Stored data:
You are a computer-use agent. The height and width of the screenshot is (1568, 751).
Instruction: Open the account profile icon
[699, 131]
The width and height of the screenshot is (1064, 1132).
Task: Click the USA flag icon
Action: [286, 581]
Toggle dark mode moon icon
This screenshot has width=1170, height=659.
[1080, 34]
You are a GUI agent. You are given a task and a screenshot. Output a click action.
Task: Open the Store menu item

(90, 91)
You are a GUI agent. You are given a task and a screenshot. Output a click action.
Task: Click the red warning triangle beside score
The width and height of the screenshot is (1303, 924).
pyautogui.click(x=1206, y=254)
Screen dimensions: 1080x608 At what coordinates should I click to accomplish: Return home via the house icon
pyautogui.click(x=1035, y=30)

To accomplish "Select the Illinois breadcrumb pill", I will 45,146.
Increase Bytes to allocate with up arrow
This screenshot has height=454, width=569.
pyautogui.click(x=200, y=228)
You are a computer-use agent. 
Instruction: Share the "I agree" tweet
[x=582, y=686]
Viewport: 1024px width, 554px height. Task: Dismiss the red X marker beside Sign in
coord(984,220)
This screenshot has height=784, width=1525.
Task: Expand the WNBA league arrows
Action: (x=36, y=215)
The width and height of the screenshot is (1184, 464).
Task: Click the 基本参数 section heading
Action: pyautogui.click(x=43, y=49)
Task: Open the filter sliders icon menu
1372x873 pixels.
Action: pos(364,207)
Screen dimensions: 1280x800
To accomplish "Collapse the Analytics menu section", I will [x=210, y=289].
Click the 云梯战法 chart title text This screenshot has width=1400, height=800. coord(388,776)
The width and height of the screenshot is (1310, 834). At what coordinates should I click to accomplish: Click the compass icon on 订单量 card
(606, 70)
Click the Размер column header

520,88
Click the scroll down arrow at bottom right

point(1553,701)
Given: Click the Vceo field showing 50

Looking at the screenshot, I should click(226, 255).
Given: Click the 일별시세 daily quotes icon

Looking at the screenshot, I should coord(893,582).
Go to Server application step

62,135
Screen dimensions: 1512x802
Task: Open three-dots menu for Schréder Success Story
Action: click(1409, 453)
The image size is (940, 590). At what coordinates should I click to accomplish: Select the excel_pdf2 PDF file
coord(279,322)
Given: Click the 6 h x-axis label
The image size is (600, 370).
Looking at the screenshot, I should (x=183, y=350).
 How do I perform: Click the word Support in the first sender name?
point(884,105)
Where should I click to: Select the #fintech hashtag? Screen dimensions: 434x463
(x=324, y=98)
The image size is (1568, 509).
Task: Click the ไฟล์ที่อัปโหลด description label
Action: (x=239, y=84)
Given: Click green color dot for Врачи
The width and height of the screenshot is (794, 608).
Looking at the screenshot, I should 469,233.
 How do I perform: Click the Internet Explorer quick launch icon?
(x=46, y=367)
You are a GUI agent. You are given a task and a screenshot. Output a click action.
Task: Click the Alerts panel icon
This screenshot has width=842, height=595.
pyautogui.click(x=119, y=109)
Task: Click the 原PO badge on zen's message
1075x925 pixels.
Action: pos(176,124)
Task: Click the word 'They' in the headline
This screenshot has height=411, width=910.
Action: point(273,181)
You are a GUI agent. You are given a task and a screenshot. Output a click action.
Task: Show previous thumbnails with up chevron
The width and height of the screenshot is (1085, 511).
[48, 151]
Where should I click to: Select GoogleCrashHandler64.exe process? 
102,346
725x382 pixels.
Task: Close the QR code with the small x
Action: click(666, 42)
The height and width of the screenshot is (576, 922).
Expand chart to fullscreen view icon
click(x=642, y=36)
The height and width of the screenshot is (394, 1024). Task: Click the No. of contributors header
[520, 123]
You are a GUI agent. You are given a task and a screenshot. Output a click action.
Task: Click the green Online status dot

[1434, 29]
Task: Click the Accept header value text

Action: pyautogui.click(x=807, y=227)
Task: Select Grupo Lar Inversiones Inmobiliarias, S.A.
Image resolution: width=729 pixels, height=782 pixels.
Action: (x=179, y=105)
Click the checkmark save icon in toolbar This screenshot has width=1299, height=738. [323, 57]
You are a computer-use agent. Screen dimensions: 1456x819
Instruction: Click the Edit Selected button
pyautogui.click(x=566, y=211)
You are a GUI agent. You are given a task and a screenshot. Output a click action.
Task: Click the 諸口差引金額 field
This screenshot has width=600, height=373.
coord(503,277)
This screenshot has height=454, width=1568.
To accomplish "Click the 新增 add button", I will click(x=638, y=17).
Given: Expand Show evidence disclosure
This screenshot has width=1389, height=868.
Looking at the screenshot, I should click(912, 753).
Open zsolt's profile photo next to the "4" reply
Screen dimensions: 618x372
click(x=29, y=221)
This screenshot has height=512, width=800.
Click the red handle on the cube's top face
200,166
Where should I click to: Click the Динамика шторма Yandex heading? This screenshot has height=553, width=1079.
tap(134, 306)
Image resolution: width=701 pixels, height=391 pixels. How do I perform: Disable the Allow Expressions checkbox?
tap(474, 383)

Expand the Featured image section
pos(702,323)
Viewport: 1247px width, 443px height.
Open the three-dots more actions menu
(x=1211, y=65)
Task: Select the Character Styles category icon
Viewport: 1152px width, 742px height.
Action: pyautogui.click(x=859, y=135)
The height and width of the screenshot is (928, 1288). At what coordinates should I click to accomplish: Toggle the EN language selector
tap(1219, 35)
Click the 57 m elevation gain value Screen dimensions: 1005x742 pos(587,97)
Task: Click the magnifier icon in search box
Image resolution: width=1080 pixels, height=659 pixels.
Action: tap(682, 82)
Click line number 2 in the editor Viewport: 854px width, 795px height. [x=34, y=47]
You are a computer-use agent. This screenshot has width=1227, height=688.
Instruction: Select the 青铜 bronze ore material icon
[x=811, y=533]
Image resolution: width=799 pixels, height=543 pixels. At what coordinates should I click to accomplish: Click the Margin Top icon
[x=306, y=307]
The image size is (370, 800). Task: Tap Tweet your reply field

Assigned task: Which lines of the records hold the string "computer"? Copy each one.

Task output:
You are a computer-use agent. The height and width of the screenshot is (1568, 751).
You are a computer-use agent. 
You are a computer-use agent. Screen dimensions: 1456x819
You are a computer-use agent. This screenshot has width=1227, height=688.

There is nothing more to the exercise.